Oui, c’était vraiment l’un de mes souhaits quand j’ai commencé à songer à ce livre, puis à l’écrire. À mon sens, il faut faire une distinction entre le film de prétoire, que les américains appellent le genre « courtroom drama », et le film de justice. Cette distinction est nécessaire ; elle permet d’être plus englobante, en ce sens qu’elle comprend des films passionnants mais qui ne sont pas stricto sensu des films de prétoire. On peut aller au-delà de la seule représentation visuelle de l’audience et s’inscrire tout de même dans le courant justice et cinéma. Ainsi, il y a les films de procès ou encore dit de « prétoire ». Ce sont des films qui tiennent leur intrigue dans le déroulement d’un procès. L’histoire réside dans le procès, dans l’affaire, le case, comme diraient les anglo-saxons. Le dossier est un scénario. L’audience représente les bornes spatiales et temporelles du film. Le tribunal est un décor. Bref, c’est le procès qui fait le film. Bien sûr, ces longs-métrages ne sont pas tous des films-procès, c’est-à-dire des films dans lesquels les audiences tiennent toute la place (c’est le cas, par exemple, du très récent – et excellent – film de Cédric Kahn, Le Procès Goldman). Parfois, comme dans Autopsie d’un meurtre (Otto Preminger, 1959), le procès survient un peu tard, et on voit la phase d’investigation par l’avocat. Certes, ce film est long – cependant, l’on n’a aucunement le temps, de s’ennuyer, tant ce film est exceptionnel à plus d’un titre.

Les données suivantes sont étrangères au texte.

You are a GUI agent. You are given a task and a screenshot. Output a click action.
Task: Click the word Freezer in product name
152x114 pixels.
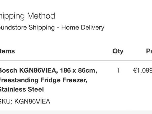tap(75, 80)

Mais, quand l’audience est au centre et qu’elle devient le sujet du film, on est face à un film de prétoire. Et dans ce genre, que l’on pourrait qualifier d’historique, il y a des classiques absolument magistraux, qui sont de véritables indispensables de la culture judiciaire. Je pense, bien sûr, à Douze hommes en colère (Sidney Lumet, 1957), Témoin à charge (Billy Wilder, 1957), ou encore, en France, à l’exceptionnel et très récent Anatomie d’une chute (Justine Triet, 2023). Tous ces films sont de prétoire, avec, bien sûr, des échappées en dehors de l’audience. La Vérité en offre un exemple (Henri-Georges Clouzot, 1960). Et ils démontrent combien le procès fournit des conditions optimales pour un excellent film.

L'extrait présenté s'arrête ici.